Page excerpt:
4 responses to “Bay of Islands, New Zealand”

  1. Sonya Avatar
    Sonya

    I’ll just sit right back and hear a tale, a tale of a fateful trip.
    That started from a tropic port, aboard a tiny ship 😀😀

    1. Jim Clayton Avatar
      Jim Clayton

      ‘The mate was a mighty sailing man, the skipper brave and sure…’ TV show themes were great in the old days. I used to go and see a guitarist in Melbourne called Jimi Hocking who used to play the music to Stairway to Heaven and sing the lyrics to Gilligan’s Island. It was ace. And who can forget the Banana Splits theme

  2. katia Avatar
    katia

    “Upon his arrival, Captain James Cook had a skirmish with the island’s Maori inhabitants and shots were fired. Upon his arrival, Captain James Clayton had lunch.”

    HA HA HA !
    Thats bloody brilliant – U hilarious yet poignant funny Fekker.

Written exercise a:
Reproduce each of the rows below word for word, omitting the pictures.

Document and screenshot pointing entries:
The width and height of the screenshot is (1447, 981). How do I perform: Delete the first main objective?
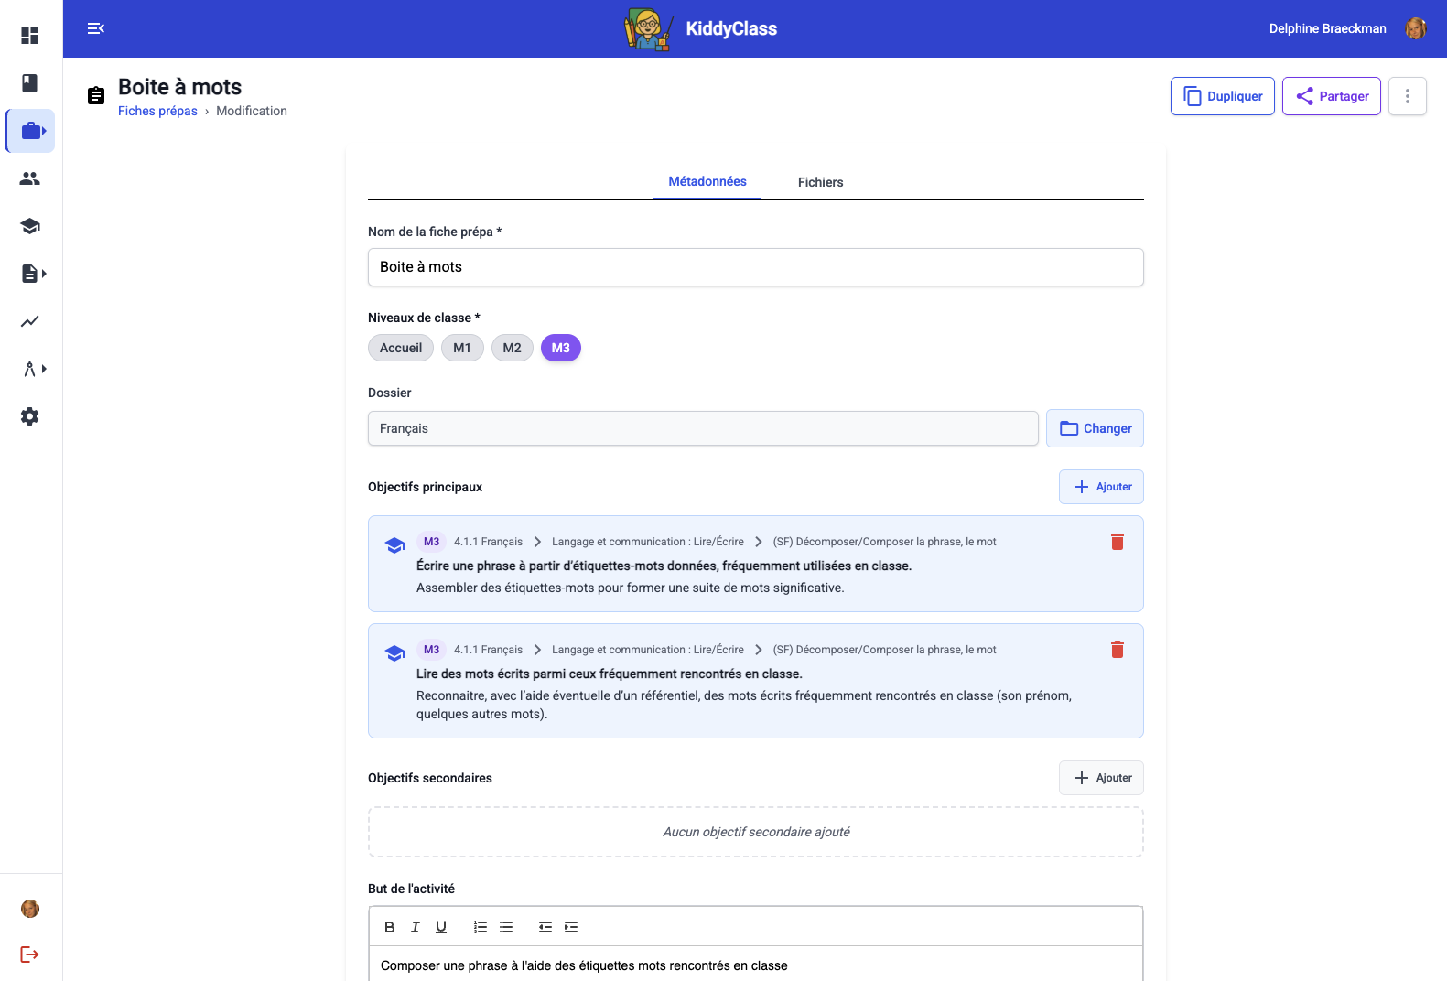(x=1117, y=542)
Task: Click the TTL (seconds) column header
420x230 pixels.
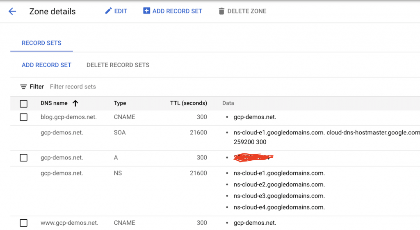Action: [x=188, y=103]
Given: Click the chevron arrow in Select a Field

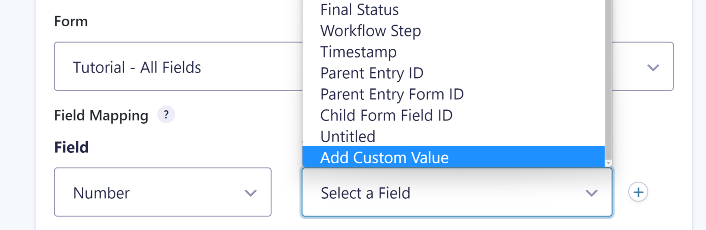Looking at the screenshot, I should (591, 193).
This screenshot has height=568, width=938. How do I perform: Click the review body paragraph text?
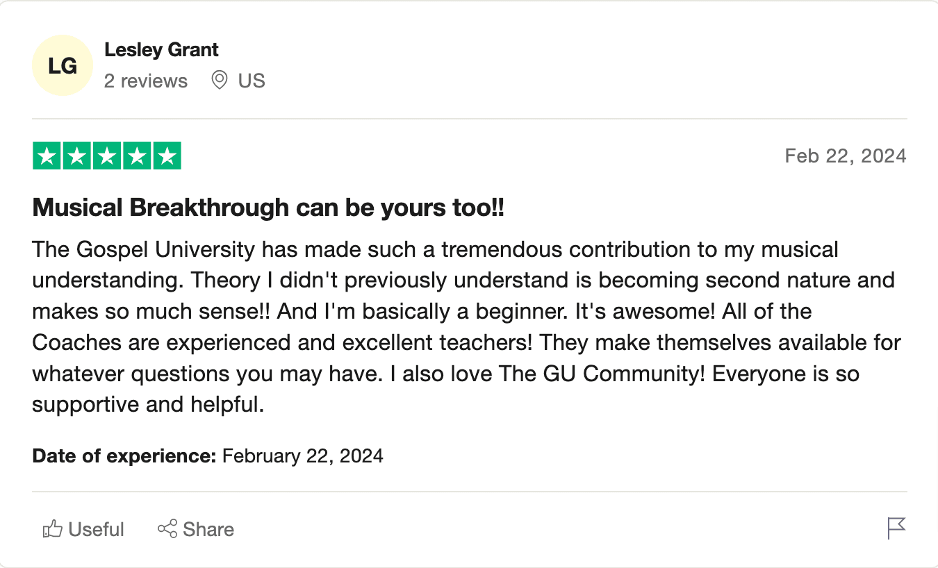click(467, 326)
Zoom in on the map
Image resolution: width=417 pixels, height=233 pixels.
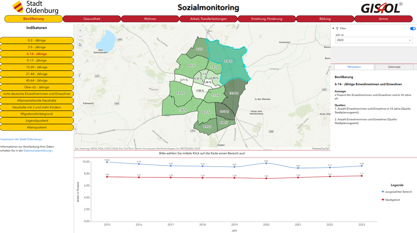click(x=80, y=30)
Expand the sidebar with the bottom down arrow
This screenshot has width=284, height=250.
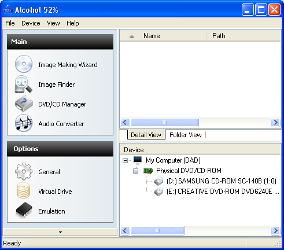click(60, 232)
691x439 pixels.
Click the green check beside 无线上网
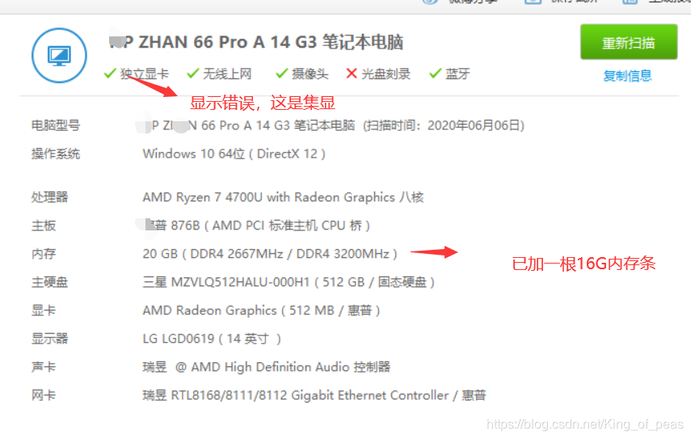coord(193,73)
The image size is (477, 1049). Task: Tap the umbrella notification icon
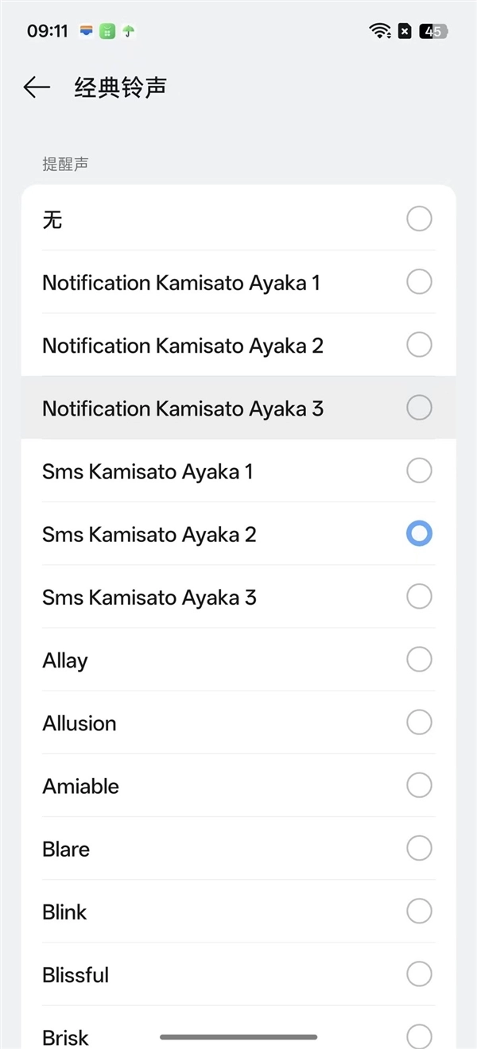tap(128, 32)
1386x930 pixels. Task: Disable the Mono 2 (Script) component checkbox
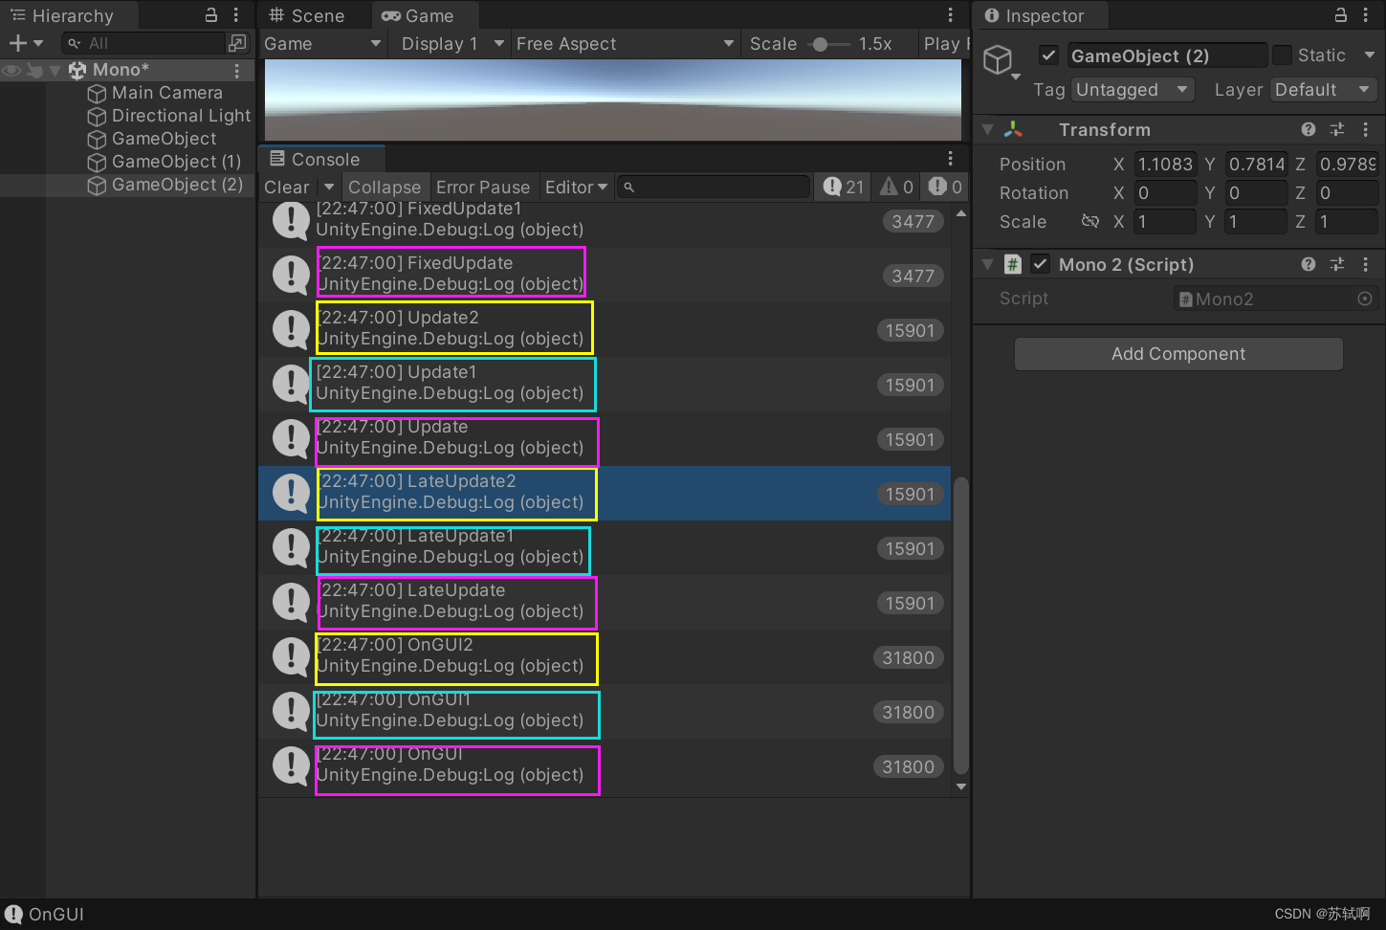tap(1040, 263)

Written exercise b:
In the Bay of Islands comments, which city was the guitarist Jimi Hocking seen in?

Written reply a:
The width and height of the screenshot is (1447, 981). How do I perform: Delete the first main objective?
(x=1117, y=542)
Task: Click the TTL (seconds) column header
420x230 pixels.
Action: [x=188, y=103]
Given: Click the chevron arrow in Select a Field

Looking at the screenshot, I should (591, 193).
This screenshot has height=568, width=938. How do I perform: Click the review body paragraph text?
click(467, 326)
Zoom in on the map
Image resolution: width=417 pixels, height=233 pixels.
click(x=80, y=30)
Expand the sidebar with the bottom down arrow
This screenshot has width=284, height=250.
click(60, 232)
691x439 pixels.
Click the green check beside 无线上网
coord(193,73)
The image size is (477, 1049). Task: Tap the umbrella notification icon
tap(128, 32)
1386x930 pixels. Task: Disable the Mono 2 (Script) component checkbox
tap(1040, 263)

Written reply b:
Melbourne